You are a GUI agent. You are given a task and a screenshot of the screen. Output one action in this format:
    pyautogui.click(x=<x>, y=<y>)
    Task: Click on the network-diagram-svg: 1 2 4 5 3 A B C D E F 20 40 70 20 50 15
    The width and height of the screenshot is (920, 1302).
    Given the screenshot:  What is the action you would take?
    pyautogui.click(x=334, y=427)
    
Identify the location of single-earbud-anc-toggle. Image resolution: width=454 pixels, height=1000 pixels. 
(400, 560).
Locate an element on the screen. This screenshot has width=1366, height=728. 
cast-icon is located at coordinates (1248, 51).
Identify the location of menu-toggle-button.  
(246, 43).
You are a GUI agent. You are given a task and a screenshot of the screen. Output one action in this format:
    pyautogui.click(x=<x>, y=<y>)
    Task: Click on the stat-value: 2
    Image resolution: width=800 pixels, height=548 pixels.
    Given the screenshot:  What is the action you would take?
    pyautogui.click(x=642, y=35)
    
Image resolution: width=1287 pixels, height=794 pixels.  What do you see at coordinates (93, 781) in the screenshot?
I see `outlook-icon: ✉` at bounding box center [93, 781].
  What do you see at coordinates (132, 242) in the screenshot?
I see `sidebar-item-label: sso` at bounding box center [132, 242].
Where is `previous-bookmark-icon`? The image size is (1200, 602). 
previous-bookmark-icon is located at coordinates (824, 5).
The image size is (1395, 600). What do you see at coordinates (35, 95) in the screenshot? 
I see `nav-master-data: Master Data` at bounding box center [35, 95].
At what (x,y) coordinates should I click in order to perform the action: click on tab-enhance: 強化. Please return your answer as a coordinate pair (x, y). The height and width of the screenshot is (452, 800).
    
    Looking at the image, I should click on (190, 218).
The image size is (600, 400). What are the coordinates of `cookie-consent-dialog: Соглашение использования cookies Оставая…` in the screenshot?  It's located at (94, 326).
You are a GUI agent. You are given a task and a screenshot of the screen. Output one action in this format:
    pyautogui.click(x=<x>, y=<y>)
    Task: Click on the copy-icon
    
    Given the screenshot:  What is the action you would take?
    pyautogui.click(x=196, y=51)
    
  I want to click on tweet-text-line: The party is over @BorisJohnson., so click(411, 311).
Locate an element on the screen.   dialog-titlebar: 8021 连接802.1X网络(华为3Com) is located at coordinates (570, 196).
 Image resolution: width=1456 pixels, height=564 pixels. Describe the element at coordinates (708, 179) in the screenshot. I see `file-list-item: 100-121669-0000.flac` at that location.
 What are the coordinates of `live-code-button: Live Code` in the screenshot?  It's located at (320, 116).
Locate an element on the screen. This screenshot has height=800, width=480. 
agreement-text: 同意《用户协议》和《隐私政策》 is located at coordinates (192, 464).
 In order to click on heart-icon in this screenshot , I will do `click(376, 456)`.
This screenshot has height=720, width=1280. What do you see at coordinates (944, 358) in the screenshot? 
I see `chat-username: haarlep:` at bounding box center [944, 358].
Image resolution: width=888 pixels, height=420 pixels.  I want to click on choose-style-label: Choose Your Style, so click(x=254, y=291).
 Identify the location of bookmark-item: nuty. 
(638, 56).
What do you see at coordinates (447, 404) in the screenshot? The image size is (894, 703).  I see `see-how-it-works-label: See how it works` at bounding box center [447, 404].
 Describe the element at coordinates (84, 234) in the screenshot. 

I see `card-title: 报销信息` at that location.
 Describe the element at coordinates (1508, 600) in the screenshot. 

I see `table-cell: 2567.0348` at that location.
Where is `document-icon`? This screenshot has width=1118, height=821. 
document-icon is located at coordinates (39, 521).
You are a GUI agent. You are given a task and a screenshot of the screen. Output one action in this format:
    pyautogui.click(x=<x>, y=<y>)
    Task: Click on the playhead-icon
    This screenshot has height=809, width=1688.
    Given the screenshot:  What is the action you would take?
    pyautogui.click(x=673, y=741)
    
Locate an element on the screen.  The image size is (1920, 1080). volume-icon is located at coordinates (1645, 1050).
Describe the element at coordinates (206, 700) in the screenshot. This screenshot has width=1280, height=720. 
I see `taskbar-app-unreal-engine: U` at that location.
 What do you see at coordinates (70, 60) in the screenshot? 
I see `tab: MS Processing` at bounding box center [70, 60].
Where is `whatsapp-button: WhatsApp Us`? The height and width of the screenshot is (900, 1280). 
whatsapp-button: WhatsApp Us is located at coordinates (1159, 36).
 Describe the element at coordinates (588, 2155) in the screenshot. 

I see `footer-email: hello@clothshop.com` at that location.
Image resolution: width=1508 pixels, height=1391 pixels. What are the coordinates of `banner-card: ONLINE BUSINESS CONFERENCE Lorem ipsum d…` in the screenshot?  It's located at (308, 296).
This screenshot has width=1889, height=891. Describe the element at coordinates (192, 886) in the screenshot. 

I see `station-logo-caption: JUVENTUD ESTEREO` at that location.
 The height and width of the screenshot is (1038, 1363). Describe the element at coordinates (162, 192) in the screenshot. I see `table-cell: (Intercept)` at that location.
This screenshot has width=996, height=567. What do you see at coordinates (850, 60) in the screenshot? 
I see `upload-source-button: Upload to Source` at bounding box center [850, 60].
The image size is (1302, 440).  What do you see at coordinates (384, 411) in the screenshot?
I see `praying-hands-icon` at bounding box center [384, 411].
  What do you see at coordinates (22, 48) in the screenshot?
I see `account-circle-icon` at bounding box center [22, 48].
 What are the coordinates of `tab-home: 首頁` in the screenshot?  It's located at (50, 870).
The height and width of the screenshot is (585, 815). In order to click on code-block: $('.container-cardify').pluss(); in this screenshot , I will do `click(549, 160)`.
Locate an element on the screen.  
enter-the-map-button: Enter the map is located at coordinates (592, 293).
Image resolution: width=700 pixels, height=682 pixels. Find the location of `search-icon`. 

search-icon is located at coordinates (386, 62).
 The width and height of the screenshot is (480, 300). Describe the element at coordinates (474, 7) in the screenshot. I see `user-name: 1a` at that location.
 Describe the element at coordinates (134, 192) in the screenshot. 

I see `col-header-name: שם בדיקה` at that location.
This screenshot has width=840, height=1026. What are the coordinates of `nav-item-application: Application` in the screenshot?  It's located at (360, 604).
━━━━
YOUR INSTRUCTIONS:
Rewrite everything from the line containing "What do you see at coordinates (447, 404)" down to the line containing "pyautogui.click(x=673, y=741)" as a JSON list of strings, one string per line, with blank lines omitted.

RESULT OF THE TASK:
[
  "What do you see at coordinates (447, 404) in the screenshot? The image size is (894, 703).  I see `see-how-it-works-label: See how it works` at bounding box center [447, 404].",
  " Describe the element at coordinates (84, 234) in the screenshot. ",
  "I see `card-title: 报销信息` at that location.",
  " Describe the element at coordinates (1508, 600) in the screenshot. ",
  "I see `table-cell: 2567.0348` at that location.",
  "Where is `document-icon`? This screenshot has width=1118, height=821. ",
  "document-icon is located at coordinates (39, 521).",
  "You are a GUI agent. You are given a task and a screenshot of the screen. Output one action in this format:",
  "    pyautogui.click(x=<x>, y=<y>)",
  "    Task: Click on the playhead-icon",
  "    This screenshot has height=809, width=1688.",
  "    Given the screenshot:  What is the action you would take?",
  "    pyautogui.click(x=673, y=741)"
]